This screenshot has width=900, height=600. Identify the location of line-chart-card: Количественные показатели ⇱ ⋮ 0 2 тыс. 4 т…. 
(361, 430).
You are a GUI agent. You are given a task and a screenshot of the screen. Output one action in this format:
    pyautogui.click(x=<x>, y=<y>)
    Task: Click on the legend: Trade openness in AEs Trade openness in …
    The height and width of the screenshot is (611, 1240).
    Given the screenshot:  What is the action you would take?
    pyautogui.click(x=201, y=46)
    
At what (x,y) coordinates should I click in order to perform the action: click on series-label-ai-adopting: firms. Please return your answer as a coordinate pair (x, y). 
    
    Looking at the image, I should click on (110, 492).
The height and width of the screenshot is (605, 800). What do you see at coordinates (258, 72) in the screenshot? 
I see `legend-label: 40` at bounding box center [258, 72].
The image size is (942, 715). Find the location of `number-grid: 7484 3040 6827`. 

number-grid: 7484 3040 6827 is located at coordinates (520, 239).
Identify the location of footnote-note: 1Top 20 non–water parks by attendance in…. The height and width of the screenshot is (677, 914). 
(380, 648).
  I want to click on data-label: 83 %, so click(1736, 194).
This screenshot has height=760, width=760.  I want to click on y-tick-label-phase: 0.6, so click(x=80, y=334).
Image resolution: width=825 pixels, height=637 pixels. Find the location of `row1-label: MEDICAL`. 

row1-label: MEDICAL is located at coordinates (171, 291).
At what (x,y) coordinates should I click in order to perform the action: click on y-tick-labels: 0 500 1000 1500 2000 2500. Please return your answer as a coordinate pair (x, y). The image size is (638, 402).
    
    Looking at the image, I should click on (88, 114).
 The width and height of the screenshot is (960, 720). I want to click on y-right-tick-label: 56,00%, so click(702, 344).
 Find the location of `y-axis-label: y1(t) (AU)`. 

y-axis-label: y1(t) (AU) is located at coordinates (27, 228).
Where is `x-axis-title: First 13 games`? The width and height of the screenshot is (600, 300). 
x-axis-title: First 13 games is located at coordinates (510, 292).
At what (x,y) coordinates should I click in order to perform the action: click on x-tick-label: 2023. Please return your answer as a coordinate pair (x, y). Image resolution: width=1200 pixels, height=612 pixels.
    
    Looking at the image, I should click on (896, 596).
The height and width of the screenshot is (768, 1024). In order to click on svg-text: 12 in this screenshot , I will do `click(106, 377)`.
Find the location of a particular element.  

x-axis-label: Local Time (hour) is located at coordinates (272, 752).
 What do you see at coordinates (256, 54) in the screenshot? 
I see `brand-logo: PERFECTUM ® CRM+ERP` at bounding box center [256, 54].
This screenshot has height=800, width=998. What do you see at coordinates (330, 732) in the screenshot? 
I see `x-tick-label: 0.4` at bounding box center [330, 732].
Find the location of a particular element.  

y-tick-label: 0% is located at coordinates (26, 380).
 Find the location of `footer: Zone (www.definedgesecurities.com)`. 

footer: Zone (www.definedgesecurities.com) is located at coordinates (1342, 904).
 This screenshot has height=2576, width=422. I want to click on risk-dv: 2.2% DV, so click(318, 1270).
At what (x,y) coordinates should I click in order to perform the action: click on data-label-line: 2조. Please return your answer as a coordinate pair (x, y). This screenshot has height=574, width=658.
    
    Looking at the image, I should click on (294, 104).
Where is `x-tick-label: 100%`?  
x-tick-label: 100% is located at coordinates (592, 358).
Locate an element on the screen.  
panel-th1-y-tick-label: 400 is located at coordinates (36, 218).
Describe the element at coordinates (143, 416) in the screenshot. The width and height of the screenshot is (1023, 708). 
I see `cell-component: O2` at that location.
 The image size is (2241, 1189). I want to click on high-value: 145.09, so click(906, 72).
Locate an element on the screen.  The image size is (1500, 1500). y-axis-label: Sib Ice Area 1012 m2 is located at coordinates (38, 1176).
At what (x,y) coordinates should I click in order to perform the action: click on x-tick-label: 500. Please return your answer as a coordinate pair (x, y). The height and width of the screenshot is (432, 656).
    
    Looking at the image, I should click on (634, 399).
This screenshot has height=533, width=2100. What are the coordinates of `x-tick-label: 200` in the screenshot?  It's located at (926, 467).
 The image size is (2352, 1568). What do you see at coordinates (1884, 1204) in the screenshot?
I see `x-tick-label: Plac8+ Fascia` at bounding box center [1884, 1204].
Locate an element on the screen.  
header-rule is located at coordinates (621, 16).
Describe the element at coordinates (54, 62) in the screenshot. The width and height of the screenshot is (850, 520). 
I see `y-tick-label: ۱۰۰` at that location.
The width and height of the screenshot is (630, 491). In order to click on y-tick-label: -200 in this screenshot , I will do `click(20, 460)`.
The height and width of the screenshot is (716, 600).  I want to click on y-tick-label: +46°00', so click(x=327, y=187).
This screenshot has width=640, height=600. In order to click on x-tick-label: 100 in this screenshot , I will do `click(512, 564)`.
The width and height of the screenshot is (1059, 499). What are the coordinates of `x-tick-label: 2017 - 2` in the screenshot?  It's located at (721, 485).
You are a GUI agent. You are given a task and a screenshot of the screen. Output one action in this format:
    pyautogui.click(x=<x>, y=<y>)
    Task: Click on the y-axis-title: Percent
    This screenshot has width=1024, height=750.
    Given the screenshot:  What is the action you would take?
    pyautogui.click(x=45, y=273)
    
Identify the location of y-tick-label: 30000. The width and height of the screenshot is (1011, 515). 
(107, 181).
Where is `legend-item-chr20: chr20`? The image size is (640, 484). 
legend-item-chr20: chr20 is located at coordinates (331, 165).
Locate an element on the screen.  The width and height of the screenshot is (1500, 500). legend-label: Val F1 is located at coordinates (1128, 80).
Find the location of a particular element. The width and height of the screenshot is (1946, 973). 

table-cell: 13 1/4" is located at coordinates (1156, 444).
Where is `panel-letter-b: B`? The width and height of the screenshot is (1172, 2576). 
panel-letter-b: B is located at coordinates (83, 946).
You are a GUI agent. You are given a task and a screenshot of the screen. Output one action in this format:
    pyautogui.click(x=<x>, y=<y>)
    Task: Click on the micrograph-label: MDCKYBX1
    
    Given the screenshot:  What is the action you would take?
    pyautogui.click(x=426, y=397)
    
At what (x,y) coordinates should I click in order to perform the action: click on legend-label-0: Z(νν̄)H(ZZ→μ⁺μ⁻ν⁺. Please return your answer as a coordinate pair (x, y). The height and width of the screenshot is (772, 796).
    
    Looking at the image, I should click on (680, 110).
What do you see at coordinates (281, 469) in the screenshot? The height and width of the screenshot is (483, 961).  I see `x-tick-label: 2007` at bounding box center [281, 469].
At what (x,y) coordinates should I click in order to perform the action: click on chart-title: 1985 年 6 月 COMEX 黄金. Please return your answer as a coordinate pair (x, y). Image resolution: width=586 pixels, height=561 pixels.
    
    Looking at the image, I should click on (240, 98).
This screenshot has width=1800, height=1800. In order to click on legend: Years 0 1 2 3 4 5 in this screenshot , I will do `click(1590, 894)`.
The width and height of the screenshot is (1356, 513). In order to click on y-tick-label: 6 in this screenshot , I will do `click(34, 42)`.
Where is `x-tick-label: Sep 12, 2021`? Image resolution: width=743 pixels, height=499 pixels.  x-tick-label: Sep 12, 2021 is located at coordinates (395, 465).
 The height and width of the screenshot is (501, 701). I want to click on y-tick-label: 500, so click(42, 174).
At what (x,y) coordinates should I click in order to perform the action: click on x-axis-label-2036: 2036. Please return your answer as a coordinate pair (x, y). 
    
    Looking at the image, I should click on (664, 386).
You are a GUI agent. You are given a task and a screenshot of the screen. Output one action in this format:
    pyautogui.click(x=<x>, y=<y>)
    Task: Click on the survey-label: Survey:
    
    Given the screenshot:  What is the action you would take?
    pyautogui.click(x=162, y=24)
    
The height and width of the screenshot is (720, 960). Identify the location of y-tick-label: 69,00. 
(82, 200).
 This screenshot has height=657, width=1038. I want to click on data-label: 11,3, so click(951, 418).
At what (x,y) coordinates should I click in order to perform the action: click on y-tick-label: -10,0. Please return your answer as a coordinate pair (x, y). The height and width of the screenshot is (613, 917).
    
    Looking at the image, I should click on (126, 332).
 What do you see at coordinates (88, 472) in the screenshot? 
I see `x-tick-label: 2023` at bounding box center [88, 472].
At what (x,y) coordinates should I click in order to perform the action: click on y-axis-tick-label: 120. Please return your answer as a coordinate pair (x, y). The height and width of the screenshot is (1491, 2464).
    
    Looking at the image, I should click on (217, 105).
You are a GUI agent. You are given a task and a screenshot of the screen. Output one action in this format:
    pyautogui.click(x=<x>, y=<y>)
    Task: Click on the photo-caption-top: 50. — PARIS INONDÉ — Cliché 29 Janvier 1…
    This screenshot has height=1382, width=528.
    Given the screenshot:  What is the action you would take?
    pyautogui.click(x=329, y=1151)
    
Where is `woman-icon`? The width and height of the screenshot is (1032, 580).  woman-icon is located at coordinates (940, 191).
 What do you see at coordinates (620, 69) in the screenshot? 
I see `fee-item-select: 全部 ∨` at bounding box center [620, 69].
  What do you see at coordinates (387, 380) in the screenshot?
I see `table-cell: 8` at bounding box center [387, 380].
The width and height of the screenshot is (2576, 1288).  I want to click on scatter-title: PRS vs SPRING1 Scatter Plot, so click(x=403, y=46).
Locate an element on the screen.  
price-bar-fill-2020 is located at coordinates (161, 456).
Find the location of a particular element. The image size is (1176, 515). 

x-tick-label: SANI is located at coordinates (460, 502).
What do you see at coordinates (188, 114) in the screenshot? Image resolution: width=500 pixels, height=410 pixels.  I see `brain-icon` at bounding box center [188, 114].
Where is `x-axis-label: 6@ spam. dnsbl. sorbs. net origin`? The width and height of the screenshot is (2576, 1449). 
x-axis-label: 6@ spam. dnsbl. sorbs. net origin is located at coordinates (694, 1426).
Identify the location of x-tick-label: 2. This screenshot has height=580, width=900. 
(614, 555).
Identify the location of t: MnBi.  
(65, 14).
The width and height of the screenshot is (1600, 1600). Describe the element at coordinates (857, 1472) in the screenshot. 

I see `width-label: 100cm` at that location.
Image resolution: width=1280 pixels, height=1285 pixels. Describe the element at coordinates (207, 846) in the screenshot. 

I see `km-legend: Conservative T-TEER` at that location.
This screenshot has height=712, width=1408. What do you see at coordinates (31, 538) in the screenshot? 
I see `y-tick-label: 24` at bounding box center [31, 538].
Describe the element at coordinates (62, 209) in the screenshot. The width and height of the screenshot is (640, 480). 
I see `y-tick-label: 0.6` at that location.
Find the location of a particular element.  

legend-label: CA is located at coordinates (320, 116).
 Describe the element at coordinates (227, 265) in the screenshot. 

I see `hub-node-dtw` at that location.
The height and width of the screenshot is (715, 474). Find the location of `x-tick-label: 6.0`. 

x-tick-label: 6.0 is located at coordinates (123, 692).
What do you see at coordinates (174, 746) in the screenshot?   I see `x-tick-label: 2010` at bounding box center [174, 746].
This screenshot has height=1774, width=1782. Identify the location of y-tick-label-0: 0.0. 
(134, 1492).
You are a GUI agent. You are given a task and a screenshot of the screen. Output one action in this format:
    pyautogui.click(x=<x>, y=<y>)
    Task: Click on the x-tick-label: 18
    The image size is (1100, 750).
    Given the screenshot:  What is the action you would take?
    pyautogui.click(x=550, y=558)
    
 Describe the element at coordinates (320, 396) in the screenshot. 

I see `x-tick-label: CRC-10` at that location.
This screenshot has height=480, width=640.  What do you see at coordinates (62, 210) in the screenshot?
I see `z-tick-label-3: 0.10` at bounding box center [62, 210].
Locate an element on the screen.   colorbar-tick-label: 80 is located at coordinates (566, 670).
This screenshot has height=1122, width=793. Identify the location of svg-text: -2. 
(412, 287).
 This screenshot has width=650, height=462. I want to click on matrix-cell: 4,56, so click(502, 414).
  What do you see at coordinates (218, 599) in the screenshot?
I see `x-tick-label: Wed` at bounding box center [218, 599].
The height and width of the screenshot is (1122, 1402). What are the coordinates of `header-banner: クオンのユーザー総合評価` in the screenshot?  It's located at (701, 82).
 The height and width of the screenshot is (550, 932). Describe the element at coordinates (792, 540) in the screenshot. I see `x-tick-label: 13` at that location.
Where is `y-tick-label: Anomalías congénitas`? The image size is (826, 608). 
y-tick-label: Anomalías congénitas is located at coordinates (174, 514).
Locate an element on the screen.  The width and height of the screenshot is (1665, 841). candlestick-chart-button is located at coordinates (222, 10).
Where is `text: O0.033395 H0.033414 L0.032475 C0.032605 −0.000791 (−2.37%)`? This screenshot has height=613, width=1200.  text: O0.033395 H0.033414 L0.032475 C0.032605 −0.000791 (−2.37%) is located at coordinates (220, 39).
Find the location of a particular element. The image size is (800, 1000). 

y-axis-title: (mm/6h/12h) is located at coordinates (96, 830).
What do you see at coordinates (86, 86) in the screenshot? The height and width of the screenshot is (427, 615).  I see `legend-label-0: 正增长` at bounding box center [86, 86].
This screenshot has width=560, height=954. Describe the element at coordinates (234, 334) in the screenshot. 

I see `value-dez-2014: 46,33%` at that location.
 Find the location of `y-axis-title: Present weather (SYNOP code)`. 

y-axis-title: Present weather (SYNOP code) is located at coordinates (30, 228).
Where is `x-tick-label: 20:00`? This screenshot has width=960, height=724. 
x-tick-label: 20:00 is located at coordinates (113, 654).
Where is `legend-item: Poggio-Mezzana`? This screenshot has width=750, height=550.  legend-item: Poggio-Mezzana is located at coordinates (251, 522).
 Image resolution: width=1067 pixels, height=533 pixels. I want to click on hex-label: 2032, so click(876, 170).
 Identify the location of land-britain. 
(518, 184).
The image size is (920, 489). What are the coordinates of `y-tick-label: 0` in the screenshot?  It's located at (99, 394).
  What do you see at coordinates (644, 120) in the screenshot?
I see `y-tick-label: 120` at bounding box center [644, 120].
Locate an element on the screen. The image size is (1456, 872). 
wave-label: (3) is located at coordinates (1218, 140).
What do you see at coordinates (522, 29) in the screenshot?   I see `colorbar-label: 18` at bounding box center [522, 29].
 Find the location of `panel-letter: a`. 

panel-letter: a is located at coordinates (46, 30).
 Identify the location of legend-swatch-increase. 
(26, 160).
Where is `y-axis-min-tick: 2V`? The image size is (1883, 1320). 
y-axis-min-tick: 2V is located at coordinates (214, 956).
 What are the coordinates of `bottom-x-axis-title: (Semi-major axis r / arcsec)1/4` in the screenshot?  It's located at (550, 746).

Directions = Update the items from the very beginning through the line containing "Looking at the image, I should click on (110, 492).", inclusive, changing every "screenshot" to "screen capture" and keeping everything else the same. Give back only those lines.

Exercise result =
This screen capture has width=900, height=600. Identify the location of line-chart-card: Количественные показатели ⇱ ⋮ 0 2 тыс. 4 т…. 
(361, 430).
You are a GUI agent. You are given a task and a screen capture of the screen. Output one action in this format:
    pyautogui.click(x=<x>, y=<y>)
    Task: Click on the legend: Trade openness in AEs Trade openness in …
    The height and width of the screen capture is (611, 1240).
    Given the screen capture:  What is the action you would take?
    pyautogui.click(x=201, y=46)
    
At what (x,y) coordinates should I click in order to perform the action: click on series-label-ai-adopting: firms. Please return your answer as a coordinate pair (x, y). 
    
    Looking at the image, I should click on (110, 492).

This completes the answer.